Hi Peter,

I am unaware of SPINA and am downloading party now to look into that software.  I generally have used rpart (because Salford is so expensive) but have never dealt with this many variables with rpart.

Do you have anyway to reduce the number of covariates before partitioning?  I would be concerned about the curse of dimensionality with 900 variables and 1,000 data points.  It would be very easy to find excellent classifiers based on noise.  Some suggest that a split data set (train on one subset randomly selected from the 1,000 data points and test on the remaining) overcomes this.  However, if X by chance due to the curse of dimensionality discriminates well than it will discriminate well in both the training and test data sets.

Can you reduce the 900 covariates by PCA or perhaps use an upfront stepwise linear discriminant analysis with a high P value threshold to retain the covariate (say p = .2).  We have a paper where we proposed and tested a genetic algorithm to reduce the number of variables in microarray data that I can send you in a couple of weeks when I get back to St. Louis.  It is being published in Sept. in the Interface Proceedings.

Good luck.

Task 1: In the email about narrowing down the 900 covariates, what p value threshold does the writer suggest for retaining a covariate in an upfront stepwise linear discriminant analysis?
Task 2: Pick up the email about narrowing down the 900 covariates after its last line and keep writing it.

Data for analysis:
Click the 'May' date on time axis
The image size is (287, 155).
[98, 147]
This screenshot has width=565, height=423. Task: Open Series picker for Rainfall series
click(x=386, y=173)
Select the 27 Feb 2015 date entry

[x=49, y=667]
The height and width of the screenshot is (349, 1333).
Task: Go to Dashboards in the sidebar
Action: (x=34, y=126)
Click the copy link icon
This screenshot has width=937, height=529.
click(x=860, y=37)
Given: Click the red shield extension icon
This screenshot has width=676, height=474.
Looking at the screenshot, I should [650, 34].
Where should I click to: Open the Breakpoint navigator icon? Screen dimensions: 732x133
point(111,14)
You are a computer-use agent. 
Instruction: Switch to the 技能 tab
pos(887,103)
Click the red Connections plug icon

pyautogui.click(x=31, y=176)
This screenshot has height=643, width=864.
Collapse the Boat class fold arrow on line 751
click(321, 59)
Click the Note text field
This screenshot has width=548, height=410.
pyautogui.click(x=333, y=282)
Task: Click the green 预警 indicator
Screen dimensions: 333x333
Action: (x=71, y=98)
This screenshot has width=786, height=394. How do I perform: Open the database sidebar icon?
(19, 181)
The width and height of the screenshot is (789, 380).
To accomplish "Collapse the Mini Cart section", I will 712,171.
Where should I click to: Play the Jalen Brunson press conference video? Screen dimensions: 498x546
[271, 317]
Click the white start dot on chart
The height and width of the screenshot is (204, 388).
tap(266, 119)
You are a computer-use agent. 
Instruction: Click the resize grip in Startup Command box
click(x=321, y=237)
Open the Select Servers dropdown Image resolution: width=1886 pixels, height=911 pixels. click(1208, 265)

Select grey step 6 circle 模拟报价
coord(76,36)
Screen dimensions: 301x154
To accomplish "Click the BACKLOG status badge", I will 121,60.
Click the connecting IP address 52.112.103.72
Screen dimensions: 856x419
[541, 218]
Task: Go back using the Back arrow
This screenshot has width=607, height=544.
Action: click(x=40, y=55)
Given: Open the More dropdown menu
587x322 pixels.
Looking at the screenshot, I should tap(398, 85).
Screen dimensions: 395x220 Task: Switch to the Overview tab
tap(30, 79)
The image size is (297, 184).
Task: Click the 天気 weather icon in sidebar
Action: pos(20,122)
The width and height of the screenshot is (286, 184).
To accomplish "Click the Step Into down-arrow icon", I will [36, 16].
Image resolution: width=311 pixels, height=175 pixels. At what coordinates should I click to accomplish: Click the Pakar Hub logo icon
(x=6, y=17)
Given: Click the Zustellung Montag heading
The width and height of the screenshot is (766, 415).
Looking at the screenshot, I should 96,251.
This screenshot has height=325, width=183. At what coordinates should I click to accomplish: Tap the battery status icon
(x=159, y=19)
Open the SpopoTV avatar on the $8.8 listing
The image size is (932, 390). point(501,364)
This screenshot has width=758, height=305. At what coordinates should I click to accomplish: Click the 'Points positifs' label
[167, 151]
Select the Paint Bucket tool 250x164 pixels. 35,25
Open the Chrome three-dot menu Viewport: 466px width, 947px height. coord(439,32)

Task output 1: A threshold of p = .2.

Task output 2:
Bill Shannon
Washington Univ. School of Medicine, St. Louis

Peter Flom <[log in to unmask]> wrote:
Tree software
I have been getting involved with classification trees, and have some questions regarding software.  My data consist of the following:

about 1,000 subjects - likely to increase but not dramatically

about 900 independent or predictor variables - all continuous, some highly correlated, all standardized and approximately normally distributed

outcome which can be dichotomous or categorical, with up to 10 or so categories.

I have been using software from R - both Torsten Hothorn's party package and Therneau and Atkinson's rpart - but these bog down when the tree is not dichotomous

I have investigated Salford System's software, which is very impressive, but expensive, and may be beyond our budget.

I've looked briefly at SPINA

I'd appreciate any advice or references to recent reviews.


Peter L. Flom, PhD
Brainscope, Inc.
212 263 7863 (MTW)
212 845 4485 (Th)
917 488 7176 (F)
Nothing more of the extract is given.